Tesla C2050 performance comparision with C1060

We have a fairly large cluster using Tesla C1060, which we plan to replace with C2070. We are using the cluster for CFD applications.
It is major CFD application with adaptive grid, using octree structures. We managed to port the code to the CPU-GPU cluster and the performance is okay, not very spectacular. We had the expectation that the performance will be better once we upgrade to C2070.
Recently we had the opportunity to test the code on a C2050 GPU. For our shock and surprise the performance was lower. A piece of computation which took 44 secs on C1060 took 49secs on C2070.

There was a report here a few days ago that turning off ECC helped improve performance.

Furthermore, from my experience, you also should play with the block thread size and look again at occupancy issues.

In my code moving to Fermi with just compiling with sm_20 didnt have any effect. Changing the block size from 64 to 128 gave

~30-40% performance boost (mostly because the algorithm is memory bounded and this is the difference in bw between the 1060 and 2050).

eyal

We are already using blocksize 128 in C1060. I just got the C2050 today. I expected very high performance, since our code is heavily double precision and also since C2050 has 512cores. When we use 2 C1060s the computation time has reduced from 44 secs to 25secs and to 17 secs for 4 C1060. We just have a single C2050 and the performance was 49 secs (for 10 iterations of the CFD code). I will try the performance by increasing the Block size. For C1060 the code failed to go beyond 128, many GPU threads started missing to compute. The code takes 40 secs on 2 CPUS(8cores/16threads). We can use CPU cores and GPUs together. My worry is whether FERMI is worth the money. THANKS.

http://www.nvidia.com/object/product_tesla…0_C2070_us.html

The C2050 has only 448 cores.

Got 512 but uses only 448, similar for C1060

I won’t try to ponder the philosophical difference between having 448 cores vs. 512 cores with 64 permanently disabled ( :) ), but the C1060 has 240 cores with none disabled. The difficulty that NVIDIA’s fabricator is having with their 40 nm process is driving them to use Fermi chips with up to two bad SMs (turned off, of course) in order to get acceptable yield. This was not required with the GT200-series GPUs used in the C1060.

Got 512 but uses only 448, similar for C1060

THANKS

Turning off ECC will probably already help a lot.

for those 128 threads / block. What are the dimensions more exactly?

EDIT: Oh, and could you run the visual profiler?

I will try ECC off. But has anybody got excellent performance from C2050 for an HPC application.

Thanks.

Ours is a LINUX cluster. We fire many million threads, mapped to a linear array, whose size depends on the user input.

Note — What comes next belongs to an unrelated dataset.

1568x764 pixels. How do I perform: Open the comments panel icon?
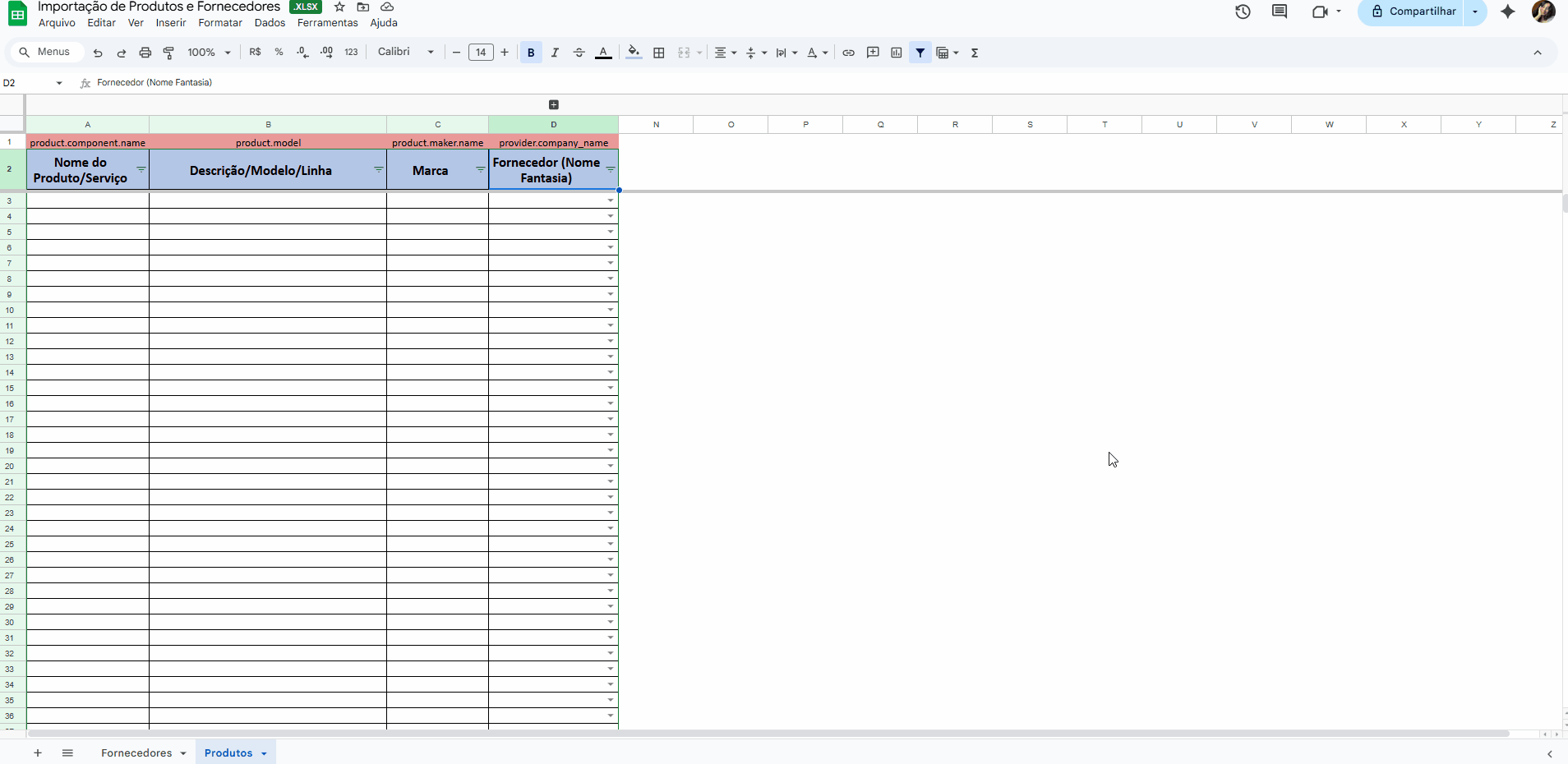point(1279,12)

All memory allocations are dynamic.

I’ve read several success stories on these boards for similar cards.

Ex for the GTX480 ( 480 SP’s @ around 144 GB/s, your card 448 SP’s @ 133 GB/s ):

http://forums.nvidia.com/index.php?showtop…amp;pid=1091217 — 950 GFLOPS

But i think that in general you shouldn’t expect massive performance improvements. For example the c1060 the has 102 GB/sec while the C2050 is up by 144 GB/s which means you probably wouldn’t expect a performance increase over 1.41x for bandwidth bound applications.

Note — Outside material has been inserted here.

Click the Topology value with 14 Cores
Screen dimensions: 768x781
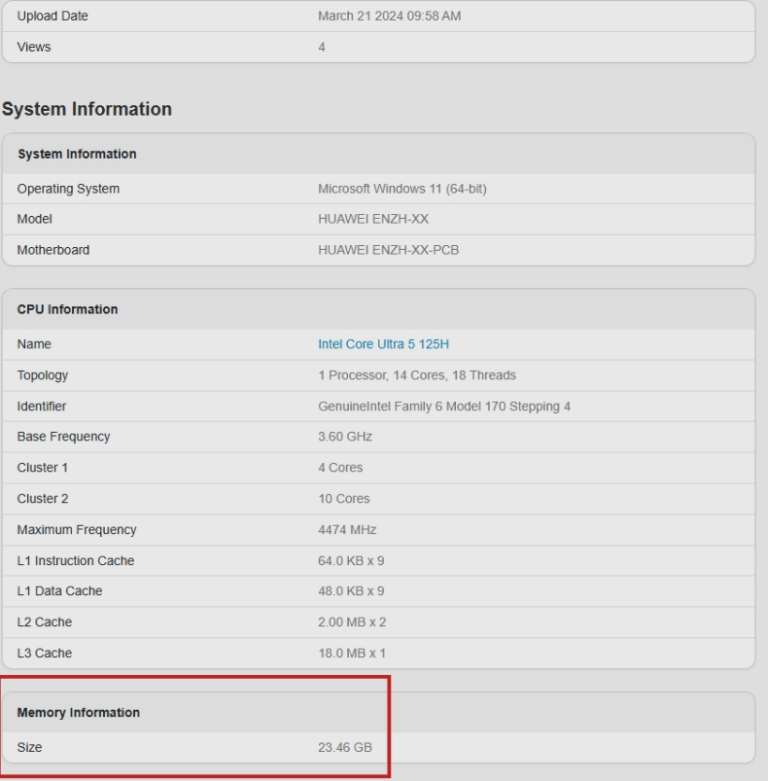[x=417, y=375]
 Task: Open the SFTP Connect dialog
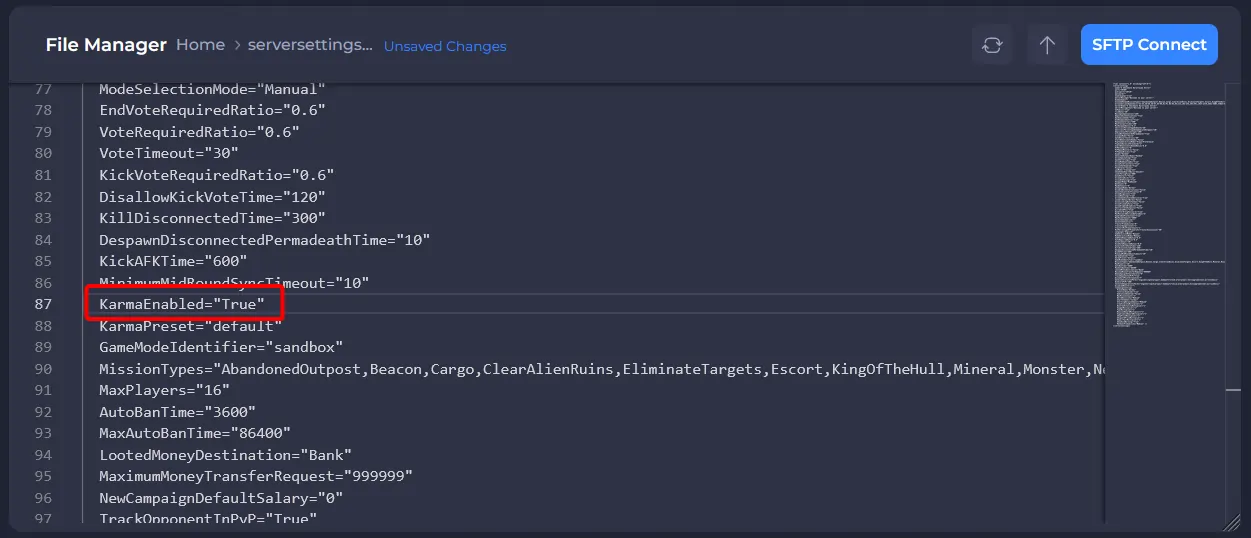pos(1149,45)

While the raw performance is up from 624 GFLOPS to 1030 GLFOPS ( single precision FMAD only) => 1.65x.

Why your current performance should be lower indicates that you are somehow under utilizing the card. Perhaps the fermi tuning guide can reveal some crux?

Thanks. Probably I am hitting memory bandwidth limit. Some tuning anyway one can do, but my expectation was much higher since Fermi has very high double precision capability also has much more cores to the computation. Probably the Fermi upgrade is not worth the money. Lot of effort has put in to port this code to GPUs. Finally few more CPUs can do the job. Code uses MPI for machine to machine communication and performs extremely well.

Thanks again.

I’m not sure how your statements correlate to my 2 questions but I can try replying anyways.

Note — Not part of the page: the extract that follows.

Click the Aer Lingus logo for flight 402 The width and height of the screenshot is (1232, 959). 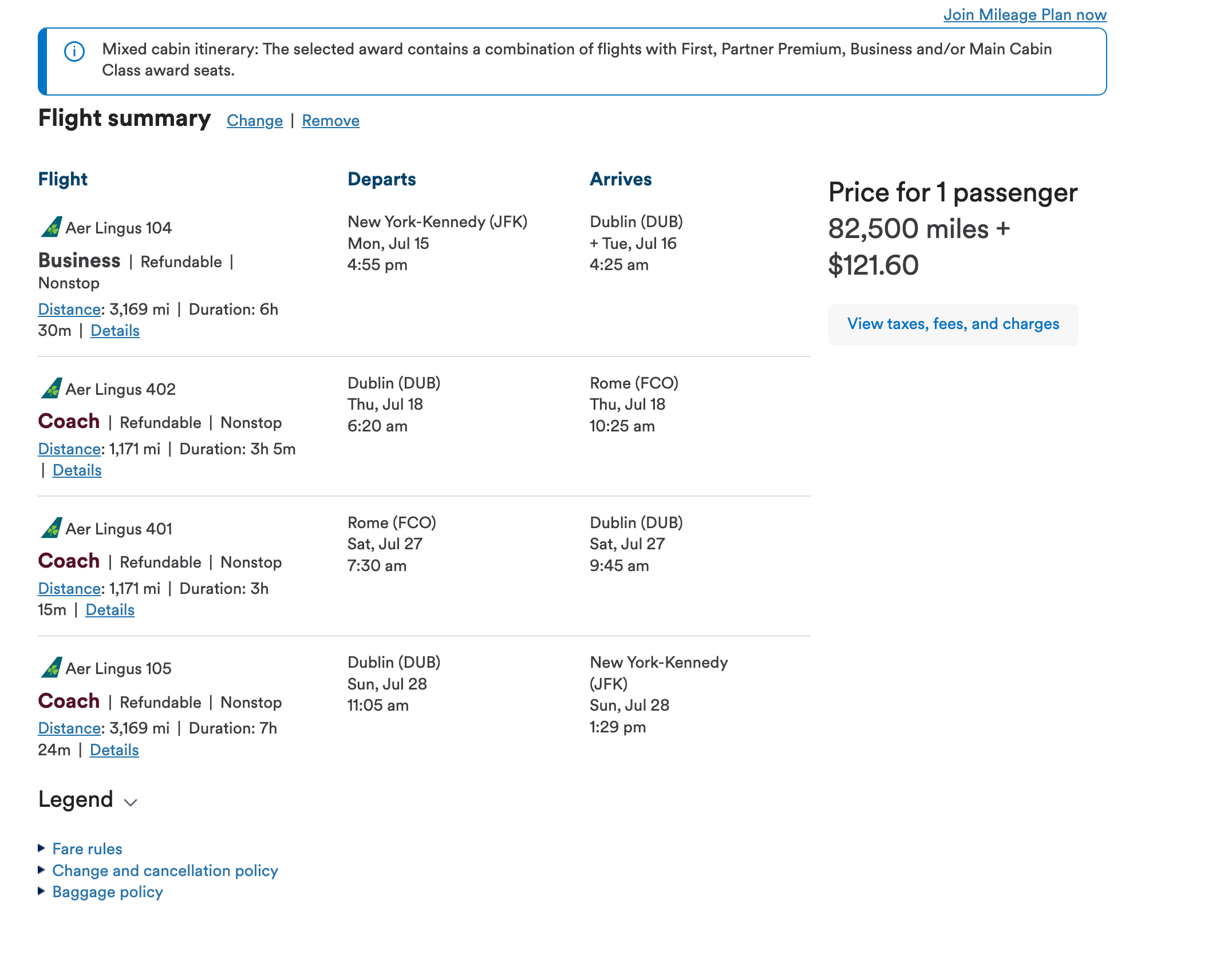click(50, 389)
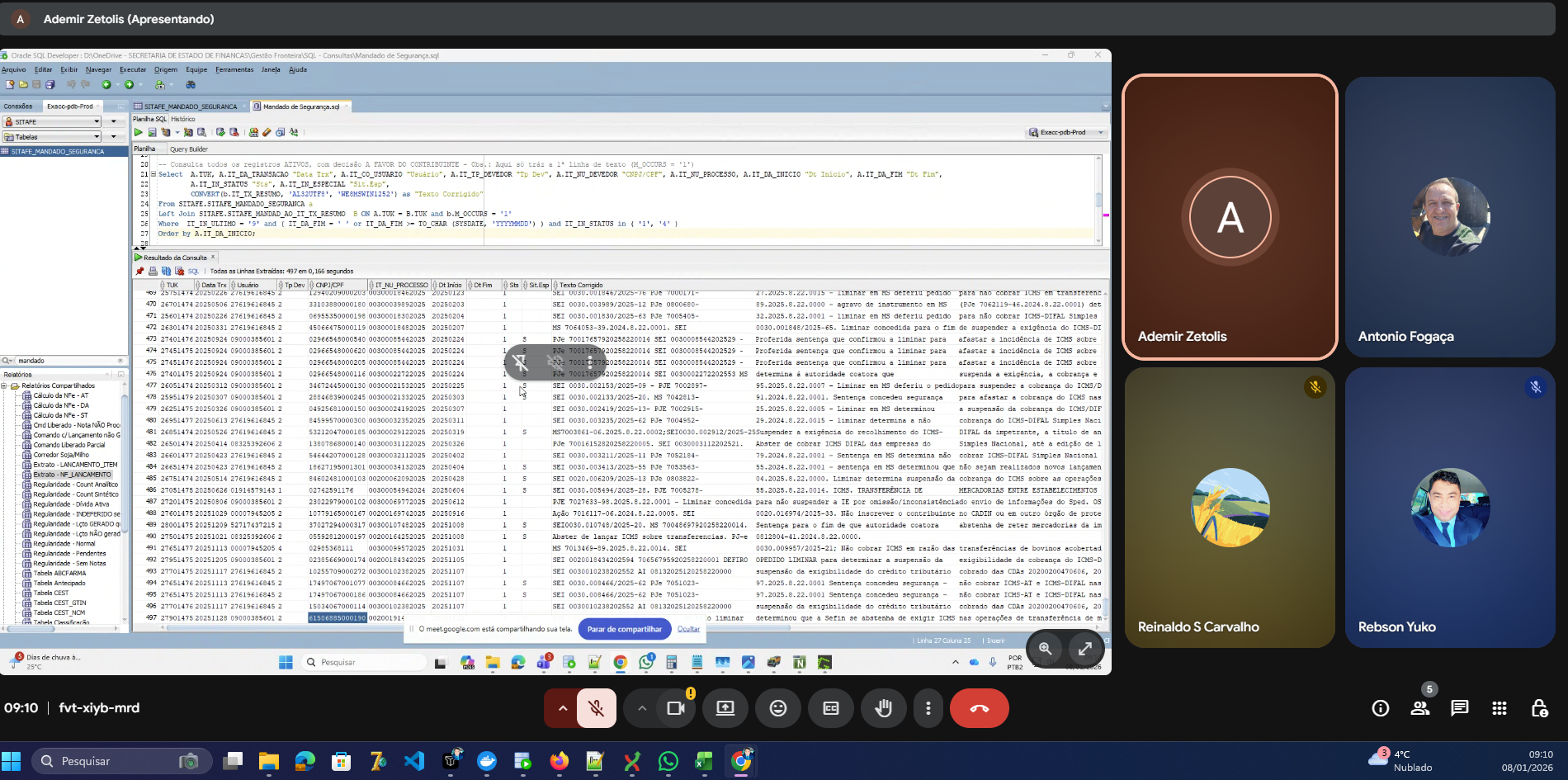Open meeting details info panel
Screen dimensions: 1568x780
[1380, 708]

I’ve had no issues using the visual profiler and linux together. If you don’t have a visual interface you can use something like windows and Xming ( X server), right?

Normally one has quite fixed block dimensions and solve overlapping issues with simple if statements ( if( t_id < array_length) ).

How did you recompile your code?
If your code is double pres, you should get performance speedup.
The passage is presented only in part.